### Passage
PenelopeLane · 27/09/2017 05:02

Strawb I wondered the same!

OP posts:
CamperVamp · 27/09/2017 05:04

Strawberrisc: that's why I made a point of declaring my working mother condition.

As a f/t wohm I think it is important to be able to stick to prioritised and promised parenting moments, and keep an arrangement over a birthday with the same commitment I would make over a professional engagement.

I have travelled for work, have great opportunities, but a promise on a child's birthday is equally important.

itsstillgood · 27/09/2017 05:21

If the party and day out had not been arranged then I would say go, I don't believe you have to celebrate birthdays on the day. But as they have you don't cancel plans on a 6yo unless you really have no choice. This work trip sounds like you do have a choice though, not ideal to miss but work opportunities may well come round again, 6th birthdays won't.

HollyBollyBooBoo · 27/09/2017 05:23

Good call Op!

### Listed entries
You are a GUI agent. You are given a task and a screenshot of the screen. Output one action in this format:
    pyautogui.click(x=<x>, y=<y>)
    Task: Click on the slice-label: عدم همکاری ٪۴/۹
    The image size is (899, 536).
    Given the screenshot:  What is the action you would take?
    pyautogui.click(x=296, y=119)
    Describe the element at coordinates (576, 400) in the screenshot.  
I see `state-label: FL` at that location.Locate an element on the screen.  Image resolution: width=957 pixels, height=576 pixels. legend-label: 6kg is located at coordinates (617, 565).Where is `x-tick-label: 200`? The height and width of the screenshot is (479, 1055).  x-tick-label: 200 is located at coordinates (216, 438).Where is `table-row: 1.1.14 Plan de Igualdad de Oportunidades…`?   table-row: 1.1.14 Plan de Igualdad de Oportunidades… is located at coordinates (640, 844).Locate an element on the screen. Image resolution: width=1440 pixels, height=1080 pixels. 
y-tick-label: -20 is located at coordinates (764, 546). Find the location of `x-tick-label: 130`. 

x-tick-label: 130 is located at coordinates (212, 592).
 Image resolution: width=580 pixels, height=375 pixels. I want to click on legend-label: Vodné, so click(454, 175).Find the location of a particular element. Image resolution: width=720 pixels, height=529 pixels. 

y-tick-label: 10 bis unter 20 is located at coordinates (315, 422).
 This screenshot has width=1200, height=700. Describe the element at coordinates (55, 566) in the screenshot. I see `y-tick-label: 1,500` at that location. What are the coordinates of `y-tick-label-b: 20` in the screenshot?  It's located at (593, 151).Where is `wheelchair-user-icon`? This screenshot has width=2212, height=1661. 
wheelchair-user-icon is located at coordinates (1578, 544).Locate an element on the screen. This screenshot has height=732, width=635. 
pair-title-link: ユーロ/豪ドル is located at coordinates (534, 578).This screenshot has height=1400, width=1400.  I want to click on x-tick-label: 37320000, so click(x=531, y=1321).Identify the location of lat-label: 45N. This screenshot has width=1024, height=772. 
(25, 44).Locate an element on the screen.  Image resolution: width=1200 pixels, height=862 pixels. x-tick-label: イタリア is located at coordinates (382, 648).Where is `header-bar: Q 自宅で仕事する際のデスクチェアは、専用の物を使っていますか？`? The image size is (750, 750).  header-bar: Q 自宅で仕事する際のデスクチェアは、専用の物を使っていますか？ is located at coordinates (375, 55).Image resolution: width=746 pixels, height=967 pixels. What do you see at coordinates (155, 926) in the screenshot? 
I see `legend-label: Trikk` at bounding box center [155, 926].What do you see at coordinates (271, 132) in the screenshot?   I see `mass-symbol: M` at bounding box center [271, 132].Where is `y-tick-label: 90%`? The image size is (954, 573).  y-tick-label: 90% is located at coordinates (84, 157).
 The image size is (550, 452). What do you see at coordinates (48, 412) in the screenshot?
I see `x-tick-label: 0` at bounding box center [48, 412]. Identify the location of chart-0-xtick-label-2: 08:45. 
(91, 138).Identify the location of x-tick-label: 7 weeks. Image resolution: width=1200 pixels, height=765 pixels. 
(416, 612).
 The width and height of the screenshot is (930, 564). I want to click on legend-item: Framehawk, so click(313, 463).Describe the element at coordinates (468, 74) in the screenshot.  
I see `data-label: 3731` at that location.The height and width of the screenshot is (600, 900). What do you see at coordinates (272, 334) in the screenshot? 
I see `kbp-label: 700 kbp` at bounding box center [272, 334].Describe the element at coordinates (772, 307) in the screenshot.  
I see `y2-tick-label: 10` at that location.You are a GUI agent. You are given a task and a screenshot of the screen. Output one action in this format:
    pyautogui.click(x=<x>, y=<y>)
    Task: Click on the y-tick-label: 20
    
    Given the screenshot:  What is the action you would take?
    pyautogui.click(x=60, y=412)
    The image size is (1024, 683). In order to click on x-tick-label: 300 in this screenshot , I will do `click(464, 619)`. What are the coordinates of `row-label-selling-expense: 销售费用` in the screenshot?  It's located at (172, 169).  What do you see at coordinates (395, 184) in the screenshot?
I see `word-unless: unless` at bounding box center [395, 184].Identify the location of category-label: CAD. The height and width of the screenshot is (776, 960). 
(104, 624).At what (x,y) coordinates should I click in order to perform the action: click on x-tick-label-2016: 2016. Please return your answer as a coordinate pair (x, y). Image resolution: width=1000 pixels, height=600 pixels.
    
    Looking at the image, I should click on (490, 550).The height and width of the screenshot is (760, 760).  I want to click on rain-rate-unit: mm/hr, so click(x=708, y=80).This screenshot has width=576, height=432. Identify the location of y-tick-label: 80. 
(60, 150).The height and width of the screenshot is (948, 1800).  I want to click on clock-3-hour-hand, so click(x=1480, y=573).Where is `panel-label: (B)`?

### Requirement
In the forum thread, what does CamperVamp say a promise on a child's birthday is equally important to?

### Solved problem
Travel for work and great opportunities.